Background: In the USA, atrophic gastritis and gastric cancer are rare, whereas gastro-oesophageal reflux disease (GERD) is common. Infection with Helicobacter pylori, especially a CagA positive strain, is unusual in patients with GERD/Barrett’s oesophagus in the USA.
Aim: To examine the relation between Barrett’s oesophagus and CagA positive H pylori in Colombia, a country with a high prevalence of CagA positive H pylori associated atrophic gastritis and gastric cancer.
Methods:Helicobacter pylori and CagA status was determined among Colombian patients with long segment Barrett’s oesophagus and a control group with simple H pylori gastritis. Helicobacter pylori status was determined using a triple stain and CagA status was determined by immunohistochemistry using a specific rabbit anti-CagA serum.
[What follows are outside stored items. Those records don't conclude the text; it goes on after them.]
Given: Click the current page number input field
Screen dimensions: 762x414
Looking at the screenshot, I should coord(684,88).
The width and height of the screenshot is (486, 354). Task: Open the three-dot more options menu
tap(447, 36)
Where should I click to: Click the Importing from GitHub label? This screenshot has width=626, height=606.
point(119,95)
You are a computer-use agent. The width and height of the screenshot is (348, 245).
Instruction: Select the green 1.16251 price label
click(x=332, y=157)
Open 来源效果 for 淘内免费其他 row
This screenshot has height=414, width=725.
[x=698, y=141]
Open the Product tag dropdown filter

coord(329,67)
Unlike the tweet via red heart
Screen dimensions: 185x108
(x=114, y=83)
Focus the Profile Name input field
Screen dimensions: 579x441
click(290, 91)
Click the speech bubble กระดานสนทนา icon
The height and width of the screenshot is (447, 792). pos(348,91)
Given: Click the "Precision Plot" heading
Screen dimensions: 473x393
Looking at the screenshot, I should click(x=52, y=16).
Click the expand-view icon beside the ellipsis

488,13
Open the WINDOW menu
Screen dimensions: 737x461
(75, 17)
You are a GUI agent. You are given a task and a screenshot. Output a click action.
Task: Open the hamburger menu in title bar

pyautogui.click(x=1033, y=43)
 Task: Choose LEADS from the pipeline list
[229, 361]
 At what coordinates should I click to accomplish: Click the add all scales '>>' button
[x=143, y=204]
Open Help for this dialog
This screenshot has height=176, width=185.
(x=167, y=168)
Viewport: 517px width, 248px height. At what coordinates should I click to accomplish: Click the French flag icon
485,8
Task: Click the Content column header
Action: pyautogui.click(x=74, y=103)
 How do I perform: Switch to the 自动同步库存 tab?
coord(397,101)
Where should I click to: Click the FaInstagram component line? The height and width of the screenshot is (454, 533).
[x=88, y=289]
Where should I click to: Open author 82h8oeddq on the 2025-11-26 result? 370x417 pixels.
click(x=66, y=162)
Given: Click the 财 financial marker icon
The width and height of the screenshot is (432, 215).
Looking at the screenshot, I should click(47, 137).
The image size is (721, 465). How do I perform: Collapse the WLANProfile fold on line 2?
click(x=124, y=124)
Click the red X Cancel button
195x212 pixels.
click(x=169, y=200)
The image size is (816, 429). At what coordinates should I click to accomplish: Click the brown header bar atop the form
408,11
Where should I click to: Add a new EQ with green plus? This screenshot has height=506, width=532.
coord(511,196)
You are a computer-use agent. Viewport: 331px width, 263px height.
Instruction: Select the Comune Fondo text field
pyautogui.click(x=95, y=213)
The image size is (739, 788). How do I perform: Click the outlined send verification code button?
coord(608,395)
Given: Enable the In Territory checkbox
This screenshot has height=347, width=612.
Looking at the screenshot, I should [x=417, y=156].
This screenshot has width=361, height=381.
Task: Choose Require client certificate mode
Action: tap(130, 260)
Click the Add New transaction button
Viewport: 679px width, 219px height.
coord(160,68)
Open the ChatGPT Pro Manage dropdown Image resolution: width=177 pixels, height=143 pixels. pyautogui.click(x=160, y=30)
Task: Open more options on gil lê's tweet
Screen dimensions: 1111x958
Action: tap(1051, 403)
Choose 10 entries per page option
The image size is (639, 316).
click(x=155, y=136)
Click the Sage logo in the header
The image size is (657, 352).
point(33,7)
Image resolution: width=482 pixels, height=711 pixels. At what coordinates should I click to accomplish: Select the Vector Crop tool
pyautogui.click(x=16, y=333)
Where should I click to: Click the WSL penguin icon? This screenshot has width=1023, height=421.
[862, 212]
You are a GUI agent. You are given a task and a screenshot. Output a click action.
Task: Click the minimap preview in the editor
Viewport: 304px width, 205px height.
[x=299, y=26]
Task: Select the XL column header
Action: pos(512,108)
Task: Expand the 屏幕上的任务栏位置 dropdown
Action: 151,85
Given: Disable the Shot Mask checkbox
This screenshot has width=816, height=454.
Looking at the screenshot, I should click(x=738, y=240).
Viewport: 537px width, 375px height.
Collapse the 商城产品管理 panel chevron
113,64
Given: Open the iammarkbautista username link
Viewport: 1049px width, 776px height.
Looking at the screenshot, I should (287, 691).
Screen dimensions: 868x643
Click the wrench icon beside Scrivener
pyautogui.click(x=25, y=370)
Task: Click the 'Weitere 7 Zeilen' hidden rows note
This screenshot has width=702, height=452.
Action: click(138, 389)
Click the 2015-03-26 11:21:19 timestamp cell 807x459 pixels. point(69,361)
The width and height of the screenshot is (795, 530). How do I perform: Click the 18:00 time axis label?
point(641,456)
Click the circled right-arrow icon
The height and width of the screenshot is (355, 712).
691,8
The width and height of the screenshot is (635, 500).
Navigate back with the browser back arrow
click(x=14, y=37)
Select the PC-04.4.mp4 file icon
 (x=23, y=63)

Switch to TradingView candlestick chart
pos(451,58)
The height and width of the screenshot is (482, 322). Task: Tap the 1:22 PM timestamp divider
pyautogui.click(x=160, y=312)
Results: Gastric and oesophageal mucosal biopsies were obtained from 51 patients—39 men (mean age, 57.8 years; SD, 13.1) and 12 women (mean age, 51.8 years; SD, 14.4)—with documented long segment Barrett’s oesophagus. The results were compared with 24 Colombian patients with H pylori gastritis without oesophageal disease. Thirty two patients with Barrett’s oesophagus had active H pylori infection. CagA status was evaluated in a subset of 23 H pylori infected patients with Barrett’s oesophagus, and was positive in eight of these patients compared with 19 of 24 controls (p = 0.01).
Conclusions: Although most Colombian patients with Barrett’s oesophagus had H pylori infection, CagA positive infections were unusual. These data illustrate how consistent corpus inflammation reduces acid secretion, which prevents Barrett’s oesophagus among those with abnormal gastro-oesophageal reflux barriers.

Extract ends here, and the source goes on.